◆ Required task 1 ◆
In the Gaza passage, during whose reign was the name Gaza recorded for the first time?
◆ Required task 2 ◆
Reproduce the part of the Gaza passage that opens with the words containing "Start the story" and closes with "a different light.".

— Start Document passage —

Where does the story of Gaza begin? In this region, history — or histories, given that here there is no such thing as a singular history — is serially and violently contested. “Anyone who tells a story knows that most of the work of the telling is done in the choice of where the story begins,” my old professor Ian Lustick, author of several books about Israel, wrote recently. His point was that if your story begins on 7 October 2023, it is a straightforward tale, in which barbarians slaughter the innocents before the latter, flying the flag of the civilised world, launch their counterstrike, mete out retribution and defeat the aggressors.
Start the story at a different moment in time — 1948, say, when the grandparents of today’s Gazans were living in the area, now southern Israel, where Hamas terrorists committed their atrocities — and the crystalline certainties of the scenario above take on a different light.
But there are more than two options. We could begin our story much earlier than 1948, perhaps when the name Gaza was recorded for the first time: during the reign of the mighty, empire-building Thutmose III, 1,479–1,425 BC. By this time, Gaza had already been under the rule of the Pharaohs for several decades. The long view quickly reveals that contest is a constant in Gaza’s history. Wars surge up at intervals in great, seismic eruptions, before the territory settles into an equilibrium which in turn is shattered by another external invader.

— End Document passage —
— Start Raw records —

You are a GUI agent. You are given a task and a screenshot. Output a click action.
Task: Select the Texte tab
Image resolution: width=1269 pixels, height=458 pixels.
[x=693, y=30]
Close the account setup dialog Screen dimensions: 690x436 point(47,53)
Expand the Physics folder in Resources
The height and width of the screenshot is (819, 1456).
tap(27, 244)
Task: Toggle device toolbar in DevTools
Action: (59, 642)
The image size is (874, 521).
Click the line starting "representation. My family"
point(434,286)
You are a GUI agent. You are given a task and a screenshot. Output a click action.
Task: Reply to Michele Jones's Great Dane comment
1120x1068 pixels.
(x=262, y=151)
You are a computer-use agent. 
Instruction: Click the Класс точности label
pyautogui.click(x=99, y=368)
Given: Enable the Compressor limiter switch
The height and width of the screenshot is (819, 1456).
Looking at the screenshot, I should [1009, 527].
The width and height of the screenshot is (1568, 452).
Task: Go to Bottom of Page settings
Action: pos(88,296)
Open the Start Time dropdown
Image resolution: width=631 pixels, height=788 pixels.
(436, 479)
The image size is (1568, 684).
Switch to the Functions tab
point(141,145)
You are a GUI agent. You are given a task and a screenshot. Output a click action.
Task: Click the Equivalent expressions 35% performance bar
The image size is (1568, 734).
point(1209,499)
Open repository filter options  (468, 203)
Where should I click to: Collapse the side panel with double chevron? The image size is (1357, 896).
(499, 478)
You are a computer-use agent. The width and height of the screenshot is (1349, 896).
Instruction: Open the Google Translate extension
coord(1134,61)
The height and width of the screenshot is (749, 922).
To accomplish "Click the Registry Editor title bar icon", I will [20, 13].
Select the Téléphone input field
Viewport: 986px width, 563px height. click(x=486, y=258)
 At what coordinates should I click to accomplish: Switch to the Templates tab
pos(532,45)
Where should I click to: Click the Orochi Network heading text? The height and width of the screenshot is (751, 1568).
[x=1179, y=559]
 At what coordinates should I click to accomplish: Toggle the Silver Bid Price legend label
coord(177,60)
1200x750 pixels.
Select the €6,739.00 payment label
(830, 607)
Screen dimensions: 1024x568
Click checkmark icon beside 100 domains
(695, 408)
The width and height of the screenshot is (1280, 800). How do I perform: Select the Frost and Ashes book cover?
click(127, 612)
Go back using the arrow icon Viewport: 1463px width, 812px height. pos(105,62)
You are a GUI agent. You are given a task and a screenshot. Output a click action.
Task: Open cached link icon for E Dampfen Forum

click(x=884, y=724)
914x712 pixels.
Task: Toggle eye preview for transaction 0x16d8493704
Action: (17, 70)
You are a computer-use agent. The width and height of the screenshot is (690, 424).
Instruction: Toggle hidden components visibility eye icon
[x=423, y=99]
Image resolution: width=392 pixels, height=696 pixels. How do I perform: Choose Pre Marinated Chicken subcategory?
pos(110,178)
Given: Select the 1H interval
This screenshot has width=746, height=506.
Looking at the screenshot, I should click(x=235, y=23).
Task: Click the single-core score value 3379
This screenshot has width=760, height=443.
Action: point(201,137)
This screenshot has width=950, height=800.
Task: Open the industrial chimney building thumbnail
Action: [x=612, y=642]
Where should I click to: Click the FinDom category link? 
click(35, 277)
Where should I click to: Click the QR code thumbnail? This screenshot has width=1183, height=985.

— End Raw records —

◆ Correct result 1 ◆
Thutmose III, 1,479–1,425 BC

◆ Correct result 2 ◆
Start the story at a different moment in time — 1948, say, when the grandparents of today’s Gazans were living in the area, now southern Israel, where Hamas terrorists committed their atrocities — and the crystalline certainties of the scenario above take on a different light.